Target pointing data:
###

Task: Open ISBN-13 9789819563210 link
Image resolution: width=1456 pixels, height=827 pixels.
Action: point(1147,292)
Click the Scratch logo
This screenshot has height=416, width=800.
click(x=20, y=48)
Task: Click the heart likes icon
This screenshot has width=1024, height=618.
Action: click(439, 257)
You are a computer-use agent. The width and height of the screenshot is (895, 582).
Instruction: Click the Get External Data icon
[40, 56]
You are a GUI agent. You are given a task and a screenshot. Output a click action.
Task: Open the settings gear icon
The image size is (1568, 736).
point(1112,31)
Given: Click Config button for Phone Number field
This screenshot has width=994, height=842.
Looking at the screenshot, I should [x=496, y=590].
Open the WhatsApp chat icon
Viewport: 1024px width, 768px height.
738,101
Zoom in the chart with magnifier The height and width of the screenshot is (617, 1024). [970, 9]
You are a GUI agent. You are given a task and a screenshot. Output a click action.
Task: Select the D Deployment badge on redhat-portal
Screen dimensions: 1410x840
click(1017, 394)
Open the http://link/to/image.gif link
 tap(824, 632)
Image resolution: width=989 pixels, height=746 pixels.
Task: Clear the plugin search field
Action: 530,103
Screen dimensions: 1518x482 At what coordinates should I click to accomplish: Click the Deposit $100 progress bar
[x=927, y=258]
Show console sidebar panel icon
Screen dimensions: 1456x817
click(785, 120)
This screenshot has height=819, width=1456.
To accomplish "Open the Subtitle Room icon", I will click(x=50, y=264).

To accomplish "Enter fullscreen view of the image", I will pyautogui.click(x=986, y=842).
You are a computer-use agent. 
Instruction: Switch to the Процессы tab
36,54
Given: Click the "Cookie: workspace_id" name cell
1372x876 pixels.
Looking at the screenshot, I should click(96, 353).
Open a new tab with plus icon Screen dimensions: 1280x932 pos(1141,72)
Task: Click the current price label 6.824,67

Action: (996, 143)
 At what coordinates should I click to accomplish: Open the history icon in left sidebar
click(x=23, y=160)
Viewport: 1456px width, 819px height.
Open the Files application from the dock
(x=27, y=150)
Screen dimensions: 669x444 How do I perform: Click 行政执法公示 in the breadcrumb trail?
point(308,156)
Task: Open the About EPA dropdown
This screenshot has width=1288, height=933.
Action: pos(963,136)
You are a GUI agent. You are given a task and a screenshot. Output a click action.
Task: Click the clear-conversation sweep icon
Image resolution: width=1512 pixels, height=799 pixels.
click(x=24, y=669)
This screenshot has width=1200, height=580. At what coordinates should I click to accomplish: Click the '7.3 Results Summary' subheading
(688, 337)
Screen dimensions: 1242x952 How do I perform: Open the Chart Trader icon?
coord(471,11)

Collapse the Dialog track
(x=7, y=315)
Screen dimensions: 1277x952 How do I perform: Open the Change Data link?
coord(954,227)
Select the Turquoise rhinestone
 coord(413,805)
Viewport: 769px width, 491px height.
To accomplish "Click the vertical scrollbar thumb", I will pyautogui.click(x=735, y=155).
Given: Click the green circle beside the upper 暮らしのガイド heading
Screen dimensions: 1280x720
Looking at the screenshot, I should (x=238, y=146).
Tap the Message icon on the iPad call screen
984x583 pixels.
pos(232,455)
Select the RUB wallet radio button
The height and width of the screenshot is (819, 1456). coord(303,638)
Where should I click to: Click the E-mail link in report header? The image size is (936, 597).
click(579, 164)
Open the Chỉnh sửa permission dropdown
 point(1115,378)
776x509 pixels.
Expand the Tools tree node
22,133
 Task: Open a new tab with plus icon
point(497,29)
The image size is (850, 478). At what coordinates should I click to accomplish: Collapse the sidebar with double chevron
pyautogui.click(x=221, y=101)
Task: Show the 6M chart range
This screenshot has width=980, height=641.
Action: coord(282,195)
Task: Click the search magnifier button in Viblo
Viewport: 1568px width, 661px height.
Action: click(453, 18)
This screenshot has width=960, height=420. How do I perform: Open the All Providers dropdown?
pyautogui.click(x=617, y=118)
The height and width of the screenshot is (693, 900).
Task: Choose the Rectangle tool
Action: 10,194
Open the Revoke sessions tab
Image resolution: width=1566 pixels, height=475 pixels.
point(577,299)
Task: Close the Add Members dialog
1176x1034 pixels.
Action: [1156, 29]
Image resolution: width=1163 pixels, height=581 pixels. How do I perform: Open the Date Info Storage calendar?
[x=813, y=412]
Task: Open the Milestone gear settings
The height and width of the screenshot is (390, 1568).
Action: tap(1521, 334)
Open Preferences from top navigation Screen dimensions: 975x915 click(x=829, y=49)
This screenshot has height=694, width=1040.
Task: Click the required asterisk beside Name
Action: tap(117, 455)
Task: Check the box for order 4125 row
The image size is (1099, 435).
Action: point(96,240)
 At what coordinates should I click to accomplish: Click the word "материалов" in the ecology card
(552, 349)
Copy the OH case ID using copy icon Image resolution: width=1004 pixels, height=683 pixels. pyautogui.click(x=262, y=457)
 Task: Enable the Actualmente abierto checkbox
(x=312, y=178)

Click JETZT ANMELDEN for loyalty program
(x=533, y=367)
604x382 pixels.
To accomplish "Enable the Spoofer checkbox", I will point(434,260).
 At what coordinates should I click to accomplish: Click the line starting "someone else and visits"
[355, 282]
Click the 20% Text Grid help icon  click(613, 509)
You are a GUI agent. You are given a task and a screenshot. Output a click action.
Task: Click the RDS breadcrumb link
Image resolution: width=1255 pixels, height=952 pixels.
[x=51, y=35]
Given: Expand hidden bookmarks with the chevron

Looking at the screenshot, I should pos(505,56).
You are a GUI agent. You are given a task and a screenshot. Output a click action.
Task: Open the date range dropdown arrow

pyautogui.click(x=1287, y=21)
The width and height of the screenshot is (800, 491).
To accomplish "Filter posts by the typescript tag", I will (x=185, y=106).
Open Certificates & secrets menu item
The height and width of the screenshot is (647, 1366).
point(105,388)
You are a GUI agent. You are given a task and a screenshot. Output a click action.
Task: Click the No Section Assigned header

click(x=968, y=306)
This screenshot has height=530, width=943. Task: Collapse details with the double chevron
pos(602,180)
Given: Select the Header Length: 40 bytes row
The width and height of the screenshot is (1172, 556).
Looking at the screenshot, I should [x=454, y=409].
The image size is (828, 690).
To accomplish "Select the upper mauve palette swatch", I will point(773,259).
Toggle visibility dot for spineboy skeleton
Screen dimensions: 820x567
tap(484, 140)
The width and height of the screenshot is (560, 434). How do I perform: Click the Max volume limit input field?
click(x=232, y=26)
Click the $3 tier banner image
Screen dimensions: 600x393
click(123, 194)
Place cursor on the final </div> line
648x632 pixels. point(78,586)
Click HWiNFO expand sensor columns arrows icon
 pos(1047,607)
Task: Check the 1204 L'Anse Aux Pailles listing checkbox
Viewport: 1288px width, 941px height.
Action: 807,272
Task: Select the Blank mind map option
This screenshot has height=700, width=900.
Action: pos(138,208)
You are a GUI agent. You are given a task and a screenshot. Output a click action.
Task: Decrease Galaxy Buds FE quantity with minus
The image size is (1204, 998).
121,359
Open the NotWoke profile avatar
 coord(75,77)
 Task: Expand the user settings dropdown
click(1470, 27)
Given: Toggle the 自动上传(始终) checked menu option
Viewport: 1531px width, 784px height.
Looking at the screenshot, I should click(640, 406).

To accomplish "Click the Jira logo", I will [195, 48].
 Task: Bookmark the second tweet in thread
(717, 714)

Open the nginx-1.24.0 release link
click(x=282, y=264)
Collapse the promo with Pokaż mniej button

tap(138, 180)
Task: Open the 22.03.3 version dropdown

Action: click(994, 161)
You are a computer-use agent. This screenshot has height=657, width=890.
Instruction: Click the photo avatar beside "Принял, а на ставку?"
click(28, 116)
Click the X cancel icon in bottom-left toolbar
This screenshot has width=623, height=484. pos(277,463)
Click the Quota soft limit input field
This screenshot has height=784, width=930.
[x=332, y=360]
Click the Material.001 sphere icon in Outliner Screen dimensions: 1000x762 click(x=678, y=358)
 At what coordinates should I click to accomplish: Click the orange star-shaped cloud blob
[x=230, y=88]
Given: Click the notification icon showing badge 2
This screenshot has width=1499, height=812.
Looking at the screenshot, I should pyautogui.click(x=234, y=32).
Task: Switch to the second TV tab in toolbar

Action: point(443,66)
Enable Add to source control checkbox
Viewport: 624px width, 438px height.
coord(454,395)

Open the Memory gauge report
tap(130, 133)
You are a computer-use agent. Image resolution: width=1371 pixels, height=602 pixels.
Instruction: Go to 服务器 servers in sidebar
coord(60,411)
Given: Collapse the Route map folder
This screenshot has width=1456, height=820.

###

SET EXERCISE =>
Pick out every line of the listing above that contains the string "beside", matching case exactly, and copy each of those lines.

RESPONSE TO THE EXERCISE =>
Given: Click the green circle beside the upper 暮らしのガイド heading
Task: Click the required asterisk beside Name
Instruction: Click the photo avatar beside "Принял, а на ставку?"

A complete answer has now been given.